**Entries supplied:**
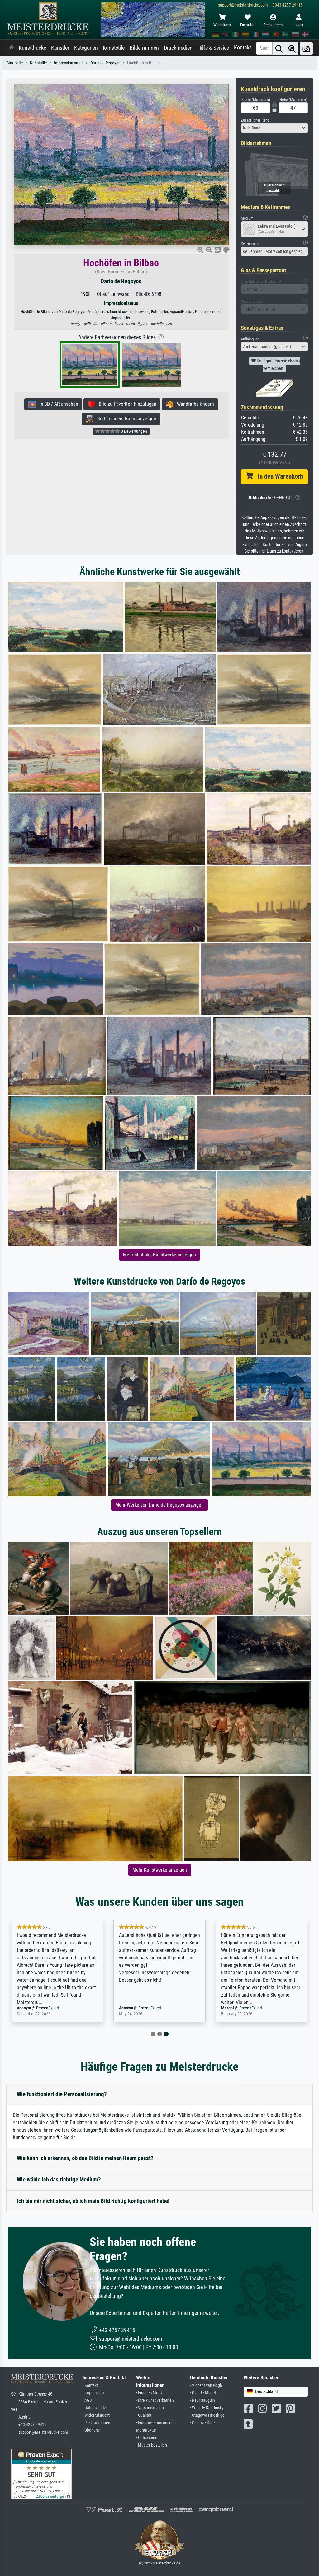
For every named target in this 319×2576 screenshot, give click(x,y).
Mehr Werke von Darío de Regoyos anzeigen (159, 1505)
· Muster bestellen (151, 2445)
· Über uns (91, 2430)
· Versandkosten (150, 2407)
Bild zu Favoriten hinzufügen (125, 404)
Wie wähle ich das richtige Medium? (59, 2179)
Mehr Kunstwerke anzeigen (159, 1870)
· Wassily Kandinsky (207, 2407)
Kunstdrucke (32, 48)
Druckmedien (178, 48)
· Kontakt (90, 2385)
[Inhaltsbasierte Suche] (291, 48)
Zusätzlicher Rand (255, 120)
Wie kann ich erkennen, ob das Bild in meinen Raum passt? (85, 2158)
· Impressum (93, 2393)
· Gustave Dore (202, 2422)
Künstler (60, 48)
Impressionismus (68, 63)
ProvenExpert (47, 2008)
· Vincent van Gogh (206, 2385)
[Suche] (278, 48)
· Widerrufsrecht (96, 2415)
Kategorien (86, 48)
--
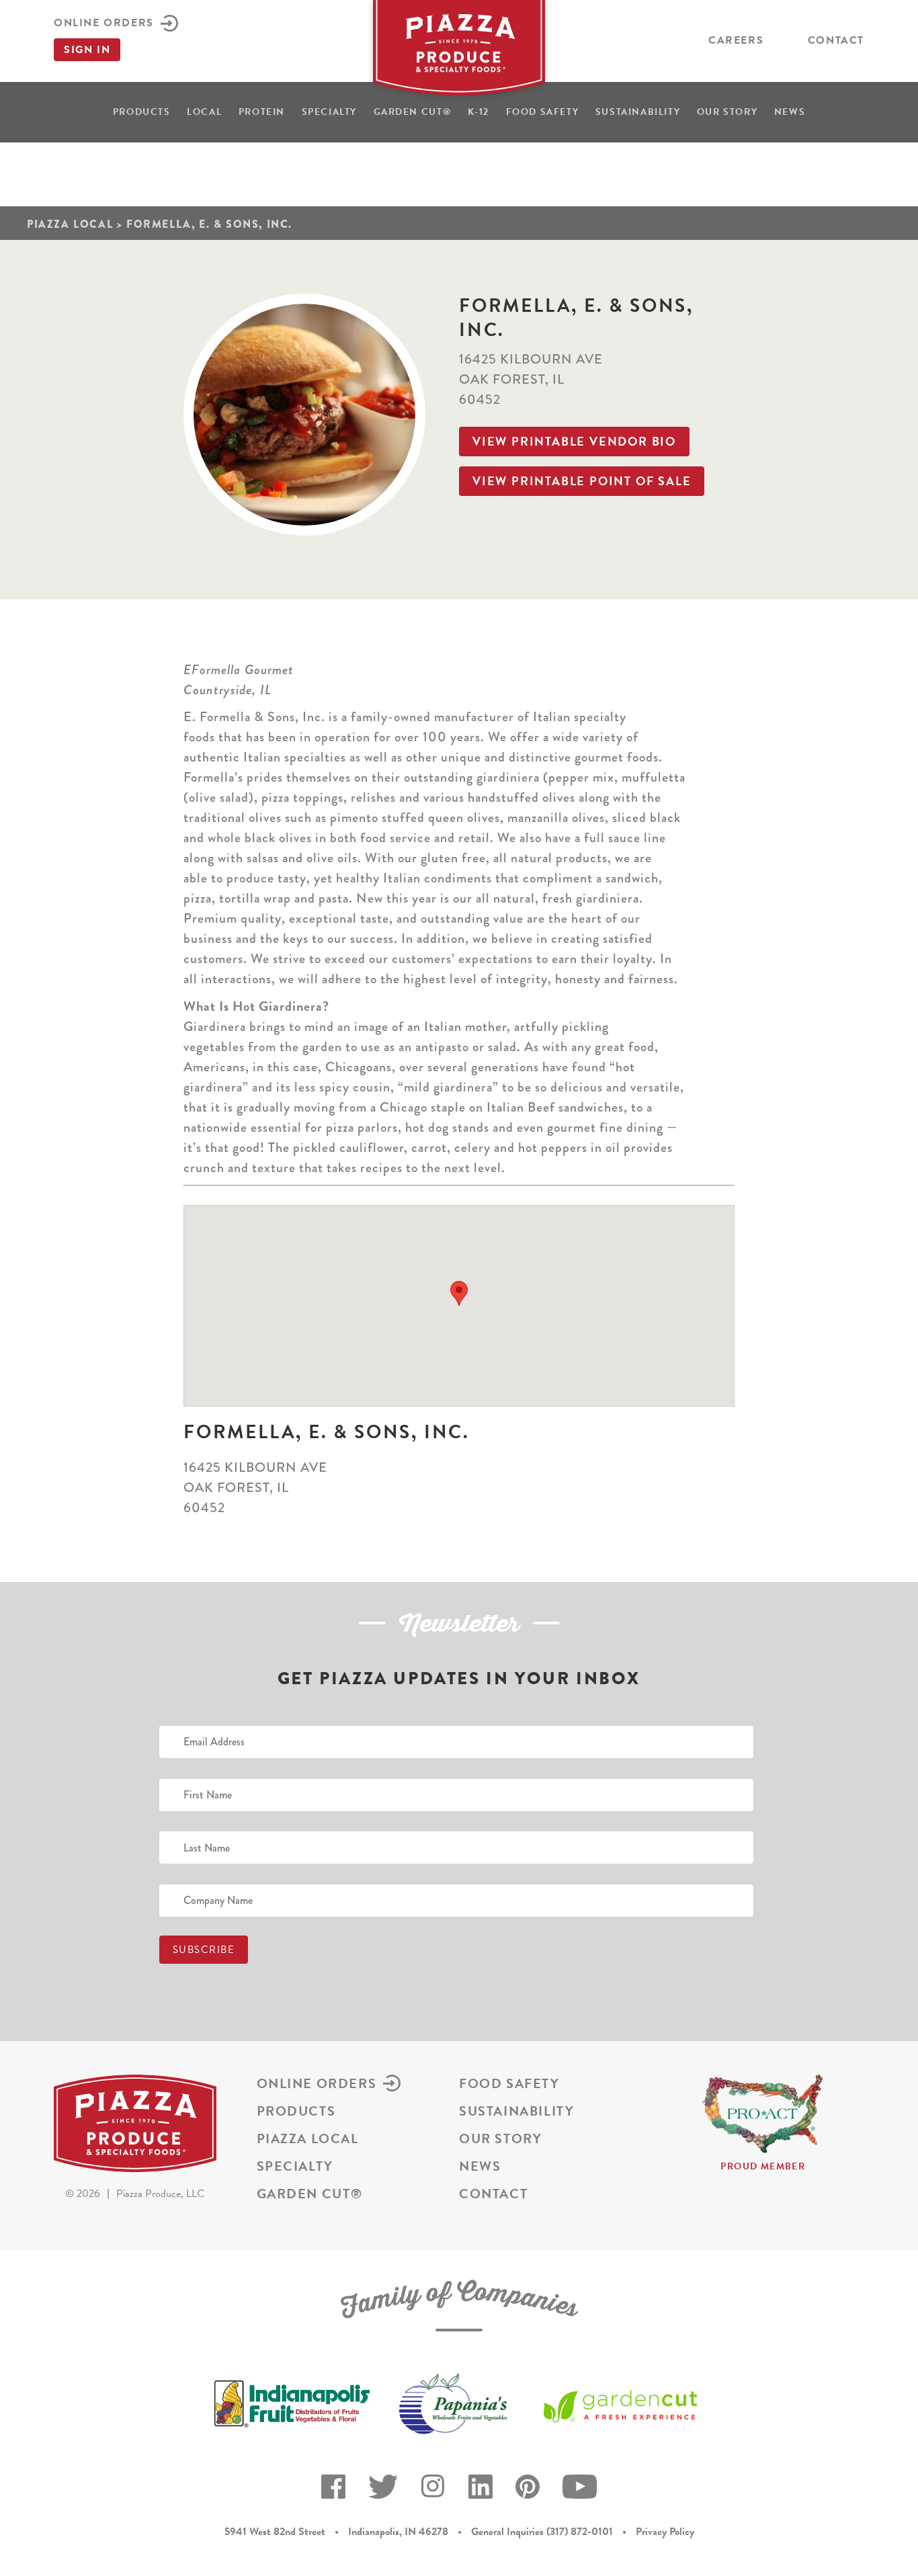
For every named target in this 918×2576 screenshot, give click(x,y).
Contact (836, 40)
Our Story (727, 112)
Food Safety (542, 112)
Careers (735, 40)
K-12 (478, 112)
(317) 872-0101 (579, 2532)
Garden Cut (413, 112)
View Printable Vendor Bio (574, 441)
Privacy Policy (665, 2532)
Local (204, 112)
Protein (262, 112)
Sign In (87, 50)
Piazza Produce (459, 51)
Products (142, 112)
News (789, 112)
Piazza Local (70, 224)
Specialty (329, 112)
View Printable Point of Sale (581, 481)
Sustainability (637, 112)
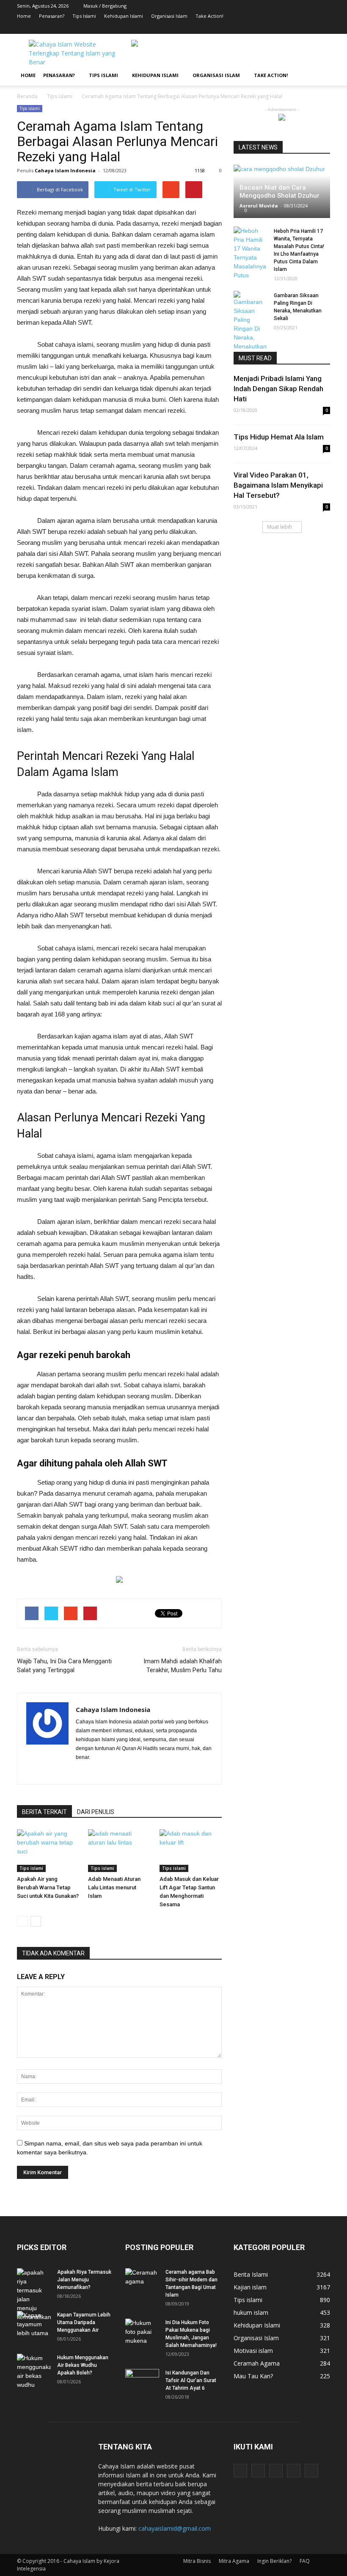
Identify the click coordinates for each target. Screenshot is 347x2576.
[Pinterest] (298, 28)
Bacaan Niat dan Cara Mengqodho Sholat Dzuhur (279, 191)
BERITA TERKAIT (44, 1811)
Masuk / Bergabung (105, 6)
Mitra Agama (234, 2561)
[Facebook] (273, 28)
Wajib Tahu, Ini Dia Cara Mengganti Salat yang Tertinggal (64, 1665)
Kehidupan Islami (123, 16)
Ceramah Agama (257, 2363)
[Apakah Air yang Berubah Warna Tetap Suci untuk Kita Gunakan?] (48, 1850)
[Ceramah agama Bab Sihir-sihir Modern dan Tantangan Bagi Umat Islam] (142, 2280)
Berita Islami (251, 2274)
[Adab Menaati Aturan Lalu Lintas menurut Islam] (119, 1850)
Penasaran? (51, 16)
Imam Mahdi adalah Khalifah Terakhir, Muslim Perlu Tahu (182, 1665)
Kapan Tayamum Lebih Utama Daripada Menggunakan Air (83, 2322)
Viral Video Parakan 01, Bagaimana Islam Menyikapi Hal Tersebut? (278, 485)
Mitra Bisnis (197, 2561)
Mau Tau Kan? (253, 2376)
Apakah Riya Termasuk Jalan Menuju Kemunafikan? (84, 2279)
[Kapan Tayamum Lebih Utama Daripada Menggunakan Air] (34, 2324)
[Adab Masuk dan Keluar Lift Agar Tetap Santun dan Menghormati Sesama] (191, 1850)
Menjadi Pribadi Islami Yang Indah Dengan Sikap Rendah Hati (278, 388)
* * *
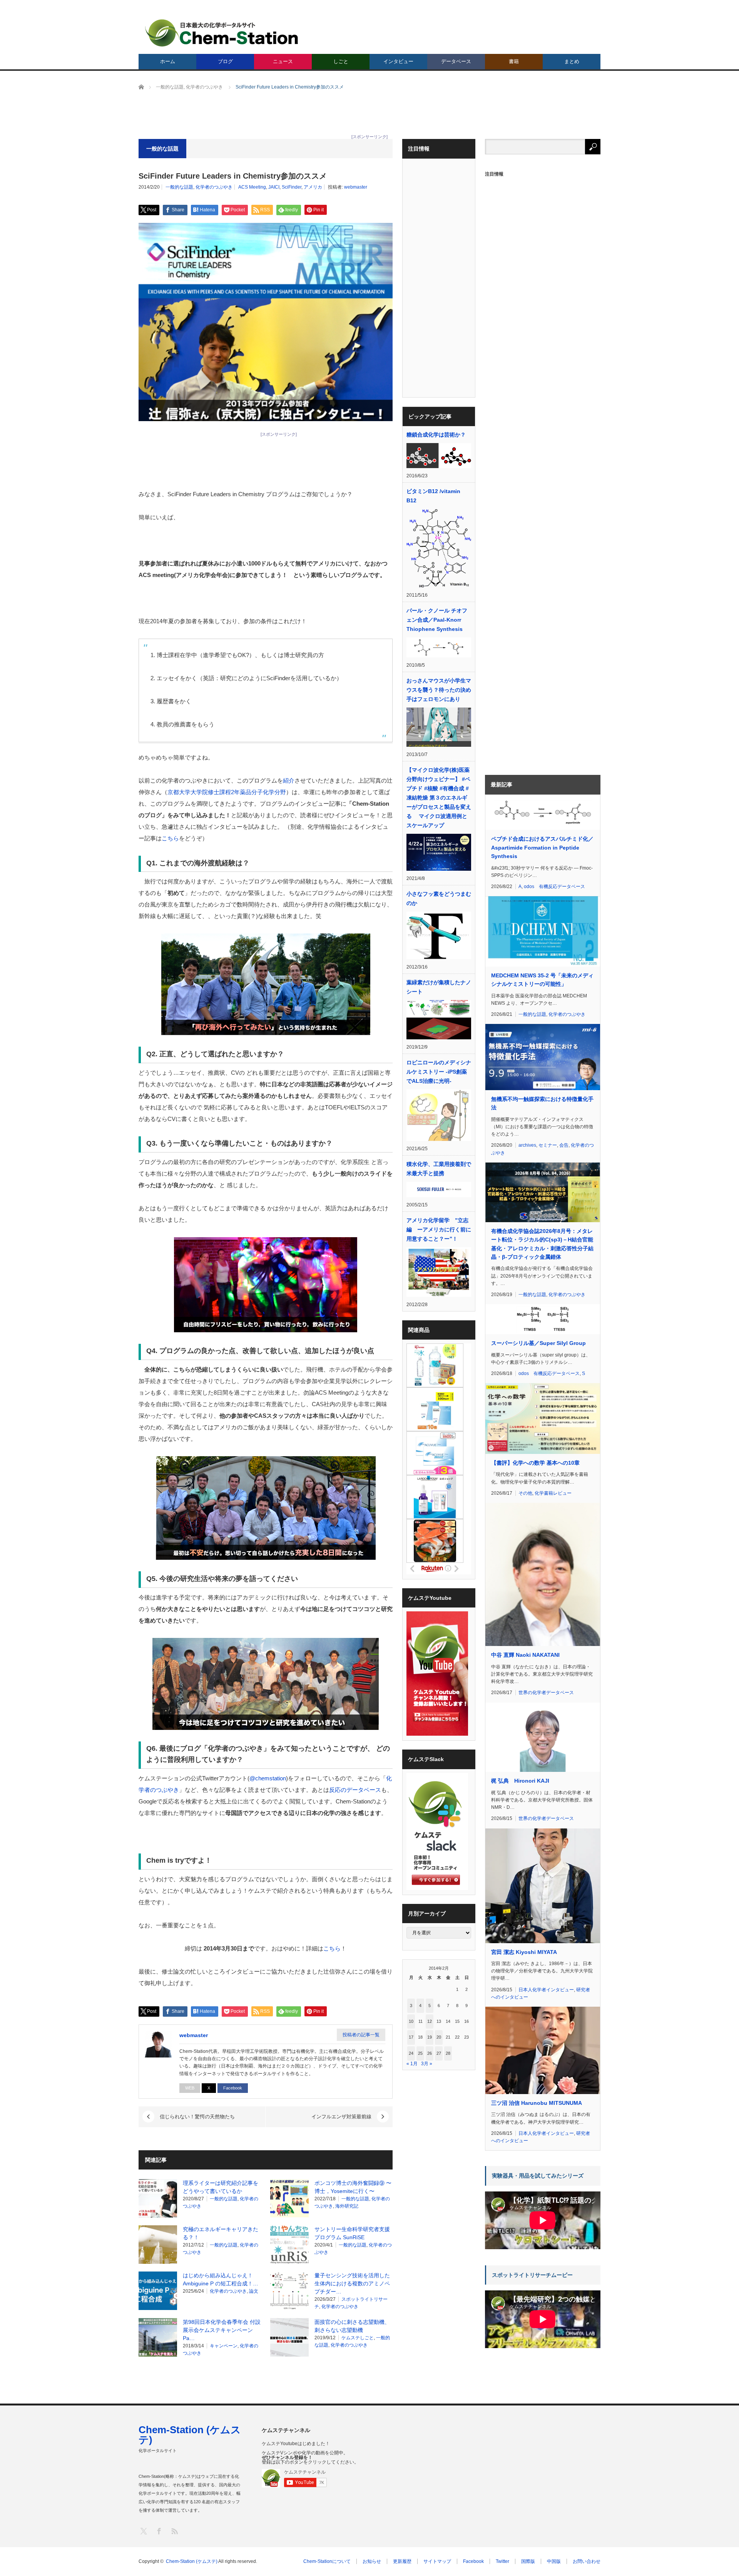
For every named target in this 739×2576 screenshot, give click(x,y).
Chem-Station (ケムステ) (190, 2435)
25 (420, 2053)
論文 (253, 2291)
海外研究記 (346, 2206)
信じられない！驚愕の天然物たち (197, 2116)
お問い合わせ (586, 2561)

**What is required:**
In the entries above, restate word for word the lines between the one holding "bestellen (151, 2445)" and the one holding "[Inhaltsbasierte Suche] (291, 48)", inclusive, and nothing besides.

**Solution to this task:**
· Muster bestellen (151, 2445)
· Über uns (91, 2430)
· Versandkosten (150, 2407)
Bild zu Favoriten hinzufügen (125, 404)
Wie wähle ich das richtige Medium? (59, 2179)
Mehr Kunstwerke anzeigen (159, 1870)
· Wassily Kandinsky (207, 2407)
Kunstdrucke (32, 48)
Druckmedien (178, 48)
· Kontakt (90, 2385)
[Inhaltsbasierte Suche] (291, 48)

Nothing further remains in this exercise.